LLMs aren't a level of abstraction, they are an independent entity. They're the equivalent of a junior coder who has no long term memory and thus needs to write everything down and you just have to hope that they don't forget to write something down and hope that some deterministic automated test will catch them if they do forget.
If you could hire an unpaid intern with long term memory loss, would you?
It's clearly a deficiency. And that's why one of the next generations of AIs will have long term memory and online learning. Although even the current generation of the models shows signs of self-correction that somewhat mitigate the "random walk" you've mentioned.
But, seriously, while it's not an easy task (otherwise we'd have seen it done already), it doesn't seem to be a kind of task that requires a paradigm shift or some fundamental discovery. It's a search in the space of network architectures.

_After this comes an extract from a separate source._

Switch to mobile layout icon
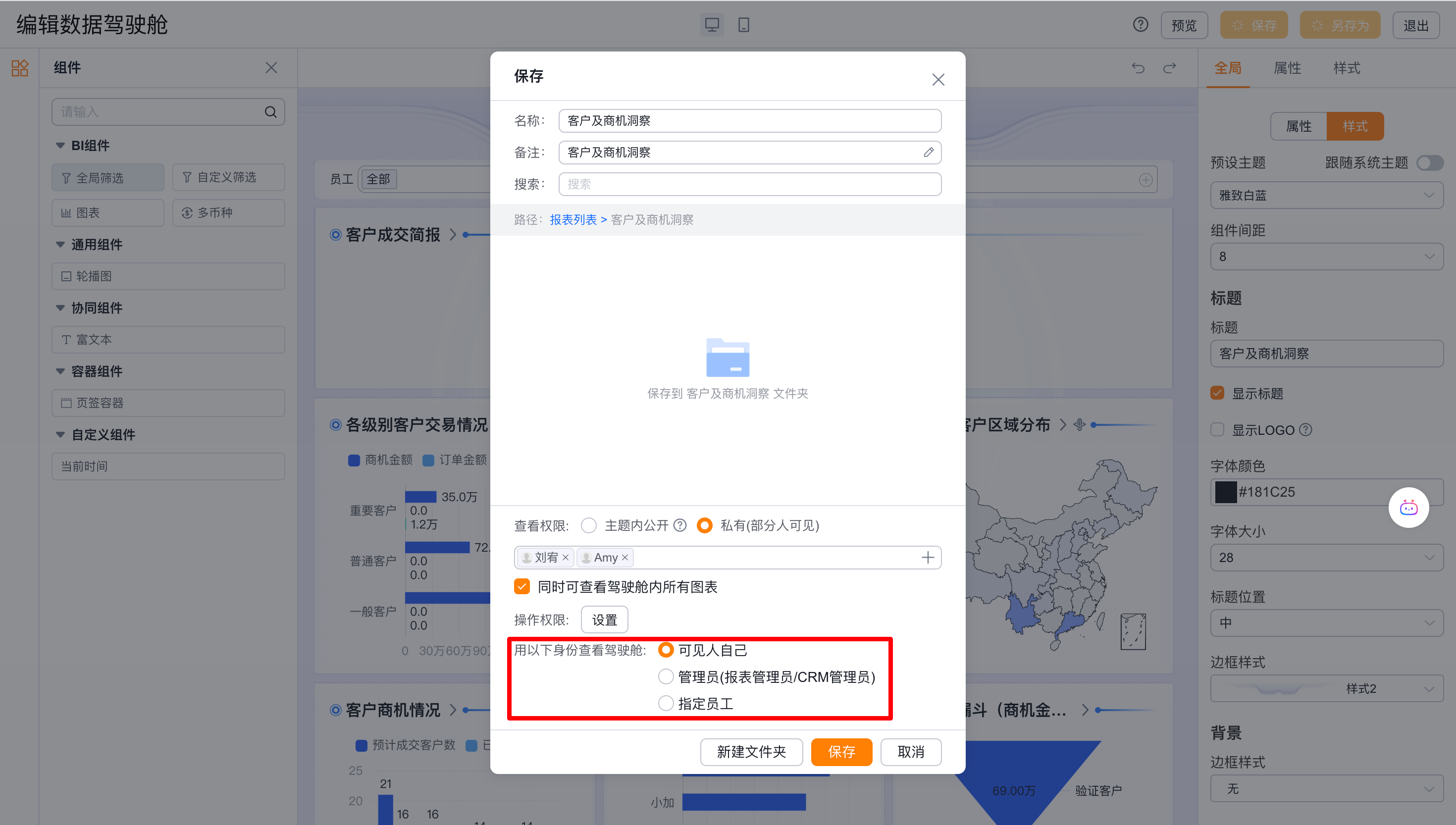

Of course, we are talking about something that hasn't been invented yet, so I can't provide ironclad arguments like with, say, fusion power where we know what to do and it's just hard to do.
There is circumstantial evidence though. Complex problem solving skills that evolved in different groups of species: homo, corvidae, octopoda. Which points at either existence of multiple solutions to the problem of intelligence or at not that high complexity of a solution.
Anyway, with all the resources that are put into the development of AI will see the results (one way or another) soon enough. If long-term memory is not incorporated into AIs in about 5 years, then I'm wrong and it's indeed likely to be a fundamental problem with the current approach.